Ingredients
- For the Sandwiches:
- 8 oz cooked lobster meat (see notes for preparation)
- 4 slices good quality sourdough bread
- 3 oz dill havarti cheese, shredded
- 2 tsp truffle oil
- 4 tbsp butter, softened
- ½ cup fresh arugula (divided)
Instructions
- Prepare the Lobster: Cut the cooked lobster into bite-sized pieces.
- Butter the Bread: Butter one side of each slice of sourdough bread and place the buttered side down on a clean surface.
- Assemble the Sandwiches: Divide half of the shredded havarti cheese between two slices of bread. Top each slice with half of the lobster meat. Drizzle 1 tsp of truffle oil over each sandwich. Add ½ of the arugula to each sandwich. Top each with the remaining cheese, followed by the second slice of buttered bread.

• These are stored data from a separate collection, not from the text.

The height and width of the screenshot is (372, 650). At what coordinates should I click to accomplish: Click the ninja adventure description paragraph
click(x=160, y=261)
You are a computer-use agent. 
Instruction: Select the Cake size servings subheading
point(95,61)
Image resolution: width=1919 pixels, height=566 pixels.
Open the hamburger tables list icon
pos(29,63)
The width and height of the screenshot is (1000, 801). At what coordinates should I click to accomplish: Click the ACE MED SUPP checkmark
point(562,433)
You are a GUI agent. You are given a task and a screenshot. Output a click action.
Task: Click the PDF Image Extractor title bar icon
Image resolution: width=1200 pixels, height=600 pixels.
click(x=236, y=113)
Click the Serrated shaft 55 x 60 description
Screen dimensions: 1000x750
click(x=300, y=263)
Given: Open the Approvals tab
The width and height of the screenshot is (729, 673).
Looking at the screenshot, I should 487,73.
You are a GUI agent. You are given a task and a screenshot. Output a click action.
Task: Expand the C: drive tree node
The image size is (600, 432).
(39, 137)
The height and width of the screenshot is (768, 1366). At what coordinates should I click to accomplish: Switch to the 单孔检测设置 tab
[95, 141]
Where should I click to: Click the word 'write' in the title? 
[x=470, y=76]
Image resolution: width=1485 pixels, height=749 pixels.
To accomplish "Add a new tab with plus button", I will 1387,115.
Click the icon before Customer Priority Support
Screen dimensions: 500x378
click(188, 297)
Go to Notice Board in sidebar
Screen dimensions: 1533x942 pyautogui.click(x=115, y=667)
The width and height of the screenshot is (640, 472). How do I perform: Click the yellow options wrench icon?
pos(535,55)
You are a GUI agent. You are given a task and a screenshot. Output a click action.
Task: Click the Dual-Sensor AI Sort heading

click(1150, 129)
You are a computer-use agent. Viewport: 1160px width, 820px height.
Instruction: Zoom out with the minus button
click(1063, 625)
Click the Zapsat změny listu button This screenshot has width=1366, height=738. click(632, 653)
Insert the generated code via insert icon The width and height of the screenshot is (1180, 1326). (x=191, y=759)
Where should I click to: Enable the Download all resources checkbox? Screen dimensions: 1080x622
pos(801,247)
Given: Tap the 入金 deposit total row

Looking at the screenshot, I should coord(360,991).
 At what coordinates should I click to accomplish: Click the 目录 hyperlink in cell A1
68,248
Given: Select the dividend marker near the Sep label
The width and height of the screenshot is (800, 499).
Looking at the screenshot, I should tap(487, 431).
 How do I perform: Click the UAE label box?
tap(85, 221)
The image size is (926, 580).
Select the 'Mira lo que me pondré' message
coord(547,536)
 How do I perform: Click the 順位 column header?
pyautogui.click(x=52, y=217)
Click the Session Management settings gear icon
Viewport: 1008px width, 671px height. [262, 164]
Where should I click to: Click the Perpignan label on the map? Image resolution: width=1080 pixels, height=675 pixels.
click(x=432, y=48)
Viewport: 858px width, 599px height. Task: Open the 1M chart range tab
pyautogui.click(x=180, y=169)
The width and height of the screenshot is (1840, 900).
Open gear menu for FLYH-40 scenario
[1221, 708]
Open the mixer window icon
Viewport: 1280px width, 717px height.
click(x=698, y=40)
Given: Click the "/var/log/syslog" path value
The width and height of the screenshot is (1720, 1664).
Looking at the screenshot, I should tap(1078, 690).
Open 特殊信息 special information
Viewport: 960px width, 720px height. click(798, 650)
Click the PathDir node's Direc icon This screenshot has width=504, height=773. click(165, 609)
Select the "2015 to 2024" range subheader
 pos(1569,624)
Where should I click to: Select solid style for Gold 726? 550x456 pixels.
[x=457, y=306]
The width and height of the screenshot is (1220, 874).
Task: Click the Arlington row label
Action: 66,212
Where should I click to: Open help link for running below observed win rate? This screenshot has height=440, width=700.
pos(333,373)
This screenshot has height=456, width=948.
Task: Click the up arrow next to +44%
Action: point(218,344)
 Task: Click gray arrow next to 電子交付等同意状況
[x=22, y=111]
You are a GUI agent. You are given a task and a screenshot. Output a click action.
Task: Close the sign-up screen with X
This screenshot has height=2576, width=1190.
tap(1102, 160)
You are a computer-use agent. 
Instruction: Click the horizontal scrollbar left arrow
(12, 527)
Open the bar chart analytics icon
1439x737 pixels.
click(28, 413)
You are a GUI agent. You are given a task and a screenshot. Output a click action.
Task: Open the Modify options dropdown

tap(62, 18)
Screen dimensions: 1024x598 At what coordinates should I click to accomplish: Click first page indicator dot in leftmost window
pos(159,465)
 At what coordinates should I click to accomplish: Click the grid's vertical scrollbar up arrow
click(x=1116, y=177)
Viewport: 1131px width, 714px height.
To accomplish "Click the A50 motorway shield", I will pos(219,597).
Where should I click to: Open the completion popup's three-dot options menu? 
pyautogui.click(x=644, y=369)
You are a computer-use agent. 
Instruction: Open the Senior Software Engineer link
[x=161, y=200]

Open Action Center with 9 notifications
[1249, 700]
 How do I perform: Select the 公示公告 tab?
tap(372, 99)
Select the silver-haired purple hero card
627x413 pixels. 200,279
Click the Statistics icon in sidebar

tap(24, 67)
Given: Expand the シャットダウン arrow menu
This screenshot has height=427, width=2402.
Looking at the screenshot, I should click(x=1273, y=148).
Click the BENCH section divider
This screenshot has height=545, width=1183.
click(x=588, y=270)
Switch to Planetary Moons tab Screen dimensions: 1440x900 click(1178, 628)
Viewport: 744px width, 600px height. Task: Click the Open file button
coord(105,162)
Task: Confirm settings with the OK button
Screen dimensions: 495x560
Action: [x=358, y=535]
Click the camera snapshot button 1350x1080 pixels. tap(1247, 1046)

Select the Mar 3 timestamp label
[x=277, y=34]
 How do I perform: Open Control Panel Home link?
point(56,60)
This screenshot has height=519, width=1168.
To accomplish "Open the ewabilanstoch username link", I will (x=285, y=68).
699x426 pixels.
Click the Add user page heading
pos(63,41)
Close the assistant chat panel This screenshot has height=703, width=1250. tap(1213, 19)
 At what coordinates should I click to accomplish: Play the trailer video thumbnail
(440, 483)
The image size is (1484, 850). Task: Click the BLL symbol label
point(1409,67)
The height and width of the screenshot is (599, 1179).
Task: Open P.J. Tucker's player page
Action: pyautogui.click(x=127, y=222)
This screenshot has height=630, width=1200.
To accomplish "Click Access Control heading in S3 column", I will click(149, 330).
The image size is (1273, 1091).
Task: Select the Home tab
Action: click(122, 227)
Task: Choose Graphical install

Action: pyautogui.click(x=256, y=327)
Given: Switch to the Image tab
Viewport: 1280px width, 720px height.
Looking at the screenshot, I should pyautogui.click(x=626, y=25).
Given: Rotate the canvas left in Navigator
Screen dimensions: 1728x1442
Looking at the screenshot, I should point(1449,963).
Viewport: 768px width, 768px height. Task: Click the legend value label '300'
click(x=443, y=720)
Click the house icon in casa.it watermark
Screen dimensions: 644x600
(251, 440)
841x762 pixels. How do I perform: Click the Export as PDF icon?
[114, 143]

- Toast the Sandwiches: Heat a non-stick skillet over medium heat. Toast the sandwiches in the skillet until golden brown on both sides and the cheese is melted (approximately 3 minutes per side). For quicker cheese melting, loosely cover the skillet with aluminum foil (shiny side down).
Notes
- To Prepare Cooked Lobster: If your lobster isn’t already cooked, bring a pot of water to a boil. Add the lobster and cook for about 8 minutes, until firm and pink. Let the lobster cool, then remove the meat from the shell.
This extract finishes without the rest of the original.